[Opening SUPPLIED DATA section]

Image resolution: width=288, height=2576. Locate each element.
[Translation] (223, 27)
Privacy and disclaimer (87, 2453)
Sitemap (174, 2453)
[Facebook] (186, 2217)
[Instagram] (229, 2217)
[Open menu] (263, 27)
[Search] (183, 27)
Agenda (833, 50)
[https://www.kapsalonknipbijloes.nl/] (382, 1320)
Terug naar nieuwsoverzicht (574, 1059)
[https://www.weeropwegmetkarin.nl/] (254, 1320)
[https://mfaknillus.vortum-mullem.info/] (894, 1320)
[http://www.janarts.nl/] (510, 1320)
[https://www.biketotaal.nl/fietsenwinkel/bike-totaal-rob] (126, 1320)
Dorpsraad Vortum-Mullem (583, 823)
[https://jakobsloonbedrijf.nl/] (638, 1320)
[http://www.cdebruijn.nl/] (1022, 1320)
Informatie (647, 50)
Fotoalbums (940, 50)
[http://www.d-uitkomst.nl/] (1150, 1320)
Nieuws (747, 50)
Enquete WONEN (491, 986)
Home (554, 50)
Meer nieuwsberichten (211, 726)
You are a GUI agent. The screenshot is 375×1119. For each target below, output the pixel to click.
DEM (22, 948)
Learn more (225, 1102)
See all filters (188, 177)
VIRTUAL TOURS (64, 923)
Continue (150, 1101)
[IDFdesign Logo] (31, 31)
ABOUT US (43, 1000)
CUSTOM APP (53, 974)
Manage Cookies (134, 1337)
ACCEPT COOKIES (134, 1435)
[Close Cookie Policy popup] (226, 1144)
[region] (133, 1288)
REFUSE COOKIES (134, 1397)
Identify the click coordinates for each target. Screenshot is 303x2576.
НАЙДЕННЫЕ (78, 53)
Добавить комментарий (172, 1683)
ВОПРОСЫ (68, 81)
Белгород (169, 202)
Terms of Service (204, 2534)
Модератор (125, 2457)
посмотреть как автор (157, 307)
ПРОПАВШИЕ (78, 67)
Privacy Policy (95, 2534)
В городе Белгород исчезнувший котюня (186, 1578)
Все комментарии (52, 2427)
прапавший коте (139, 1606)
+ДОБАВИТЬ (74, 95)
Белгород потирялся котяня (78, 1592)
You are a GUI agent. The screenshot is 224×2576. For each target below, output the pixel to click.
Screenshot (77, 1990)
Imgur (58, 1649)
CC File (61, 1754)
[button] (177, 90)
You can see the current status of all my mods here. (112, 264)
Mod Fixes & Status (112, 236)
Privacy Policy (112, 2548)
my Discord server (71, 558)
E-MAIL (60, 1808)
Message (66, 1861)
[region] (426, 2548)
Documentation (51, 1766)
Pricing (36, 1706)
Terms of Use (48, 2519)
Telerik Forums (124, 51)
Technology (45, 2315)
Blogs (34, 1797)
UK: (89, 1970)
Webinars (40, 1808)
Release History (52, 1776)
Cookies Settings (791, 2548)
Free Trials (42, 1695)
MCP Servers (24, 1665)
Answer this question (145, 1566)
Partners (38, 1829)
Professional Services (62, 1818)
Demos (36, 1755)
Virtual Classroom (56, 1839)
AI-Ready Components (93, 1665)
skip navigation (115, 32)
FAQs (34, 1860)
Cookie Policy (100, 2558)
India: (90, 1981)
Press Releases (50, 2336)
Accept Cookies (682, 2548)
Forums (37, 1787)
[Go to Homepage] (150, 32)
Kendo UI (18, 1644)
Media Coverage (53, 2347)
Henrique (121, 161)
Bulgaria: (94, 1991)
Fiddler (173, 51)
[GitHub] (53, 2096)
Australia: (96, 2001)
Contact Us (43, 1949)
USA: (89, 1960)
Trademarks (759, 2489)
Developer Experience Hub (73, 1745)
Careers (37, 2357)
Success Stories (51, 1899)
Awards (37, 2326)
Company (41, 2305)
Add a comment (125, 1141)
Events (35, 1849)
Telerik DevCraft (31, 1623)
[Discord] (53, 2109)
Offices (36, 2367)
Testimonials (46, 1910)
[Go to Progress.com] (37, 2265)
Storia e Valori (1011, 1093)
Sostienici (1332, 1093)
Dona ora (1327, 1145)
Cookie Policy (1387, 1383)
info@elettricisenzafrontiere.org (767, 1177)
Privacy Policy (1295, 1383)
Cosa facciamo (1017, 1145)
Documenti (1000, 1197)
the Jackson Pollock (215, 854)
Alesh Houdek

[Closing SUPPLIED DATA section]

Every line holding the word "https" should be copied out of the records above.

** REPLY **
[https://www.kapsalonknipbijloes.nl/] (382, 1320)
[https://www.weeropwegmetkarin.nl/] (254, 1320)
[https://mfaknillus.vortum-mullem.info/] (894, 1320)
[https://www.biketotaal.nl/fietsenwinkel/bike-totaal-rob] (126, 1320)
[https://jakobsloonbedrijf.nl/] (638, 1320)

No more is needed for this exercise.